Down the road, I wish to find a way to integrate the patient's autonomy into the questionnaire, but I have not found appropriate terms to do so yet. I believe there is a growing number of people that are progressing in terms of autonomy although this is very culture dependent. This is important for a successful integrative medical treatment.

Do you educate patients on your intentions before starting?

It depends. There are still a lot of patients for whome I don't know the outcome. For instance patients experiencing chronic pain or depression. For these specifically, I'm facing powerful secondary benefits hindering the healing process.

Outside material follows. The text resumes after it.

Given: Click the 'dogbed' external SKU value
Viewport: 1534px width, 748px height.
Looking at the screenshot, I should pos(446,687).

Let's take the example of someone wanting to lose weight. To start with, people who want to lose weight don't necessarily have a medically obvious interest in solving a situation that bothers them. So they have little initial commitment. On top of that abdominal fat is often linked to a lack of self-confidence. That complicates the healing process since now you also need to address lack of confidence. Since this can't be solved in one month, patients become discouraged. So, yes, setting up a plan is feasible in the short term, not so much for the long term. For that reason, it's not always easy to educate patients.

Do you help patients understand the benefits and risks of the therapies you put in place?

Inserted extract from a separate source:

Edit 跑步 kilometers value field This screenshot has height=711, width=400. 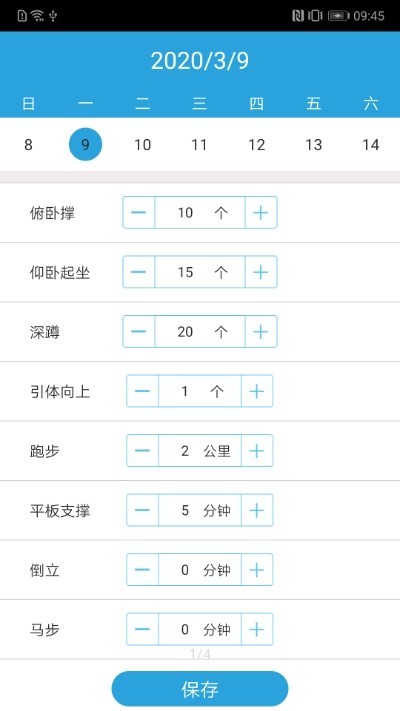200,450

Yes. You have to understand that at the hospital symptoms are more pronounced and the illnesses are more deeply rooted, so it's perhaps easier to rely on evidence-based medicine. General practitioners like myself have to "tinker" more than hospital specialists. "Tinkering" in the sense of inventing protocols. So yes, I help patients understanding risks and benefits. It allows them to understand the process I'm using and to take their own health into their own hands.

Do you measure outcomes? If so, how do you do it?

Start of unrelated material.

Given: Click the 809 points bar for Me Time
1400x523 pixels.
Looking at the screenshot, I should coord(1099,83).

Yes, I really try to do my best there. It can be challenging for a patient to track outcomes, but I think it also motivates them. It's like a coach telling them, "Hey, you're not happy with yourself, let's work together to reach the goal set for you." There's always at least one variable you can measure. For instance weight loss or abdominal circumference. The patient has to tell me what's most important to them, and we'll figure out how to measure it. In some cases, I have to decide what to track myself and be creative. For Ehlers-Danlos patients, I use the Pichot scale. Some times, I also use sleep apnea scales. The Visual Analogue Scale is great too, as it's easy to use and everyone understands it. But overall, for Ehlers-Danlos we'd need to create dedicated scales since patients are so specific.

And how often do you track outcomes?

Typically, I do check-ups every three months. However, it depends on the condition. For instance, I think if I had an obese American patient who weighed 400 pounds and fasted for a year, I'd want to weigh him regularly to keep a close eye. On the other hand, someone who only has to lose 20 pounds, I may just let him measure progress himself. So, it varies. But generally, it's good to take some readings every three months.

Can you name fields where you think integrative care should absolutely be considered?

Hypnosis to deal with phobia has always been effective in my experience. Every single time. There are plenty of situations where integrative medicine is very effective. Most cancer treatments are integrative now. Because of that cancer treatments have improved a lot over the last few years. There are so many non-medicinal or therapeutic interventions recognized in oncology today. We have sports, support groups, aesthetic reconstruction, supplements to assist cancer patients and so much more. Most patients don't even know that cancer care is integrative. Same for benign prostatic hyperplasia. Providers prescribe pygeum africanum. Which is completely natural. That's where we should be going in the future. Alternative care being so deeply embedded that patients don't even know about it and it has become the new conventional.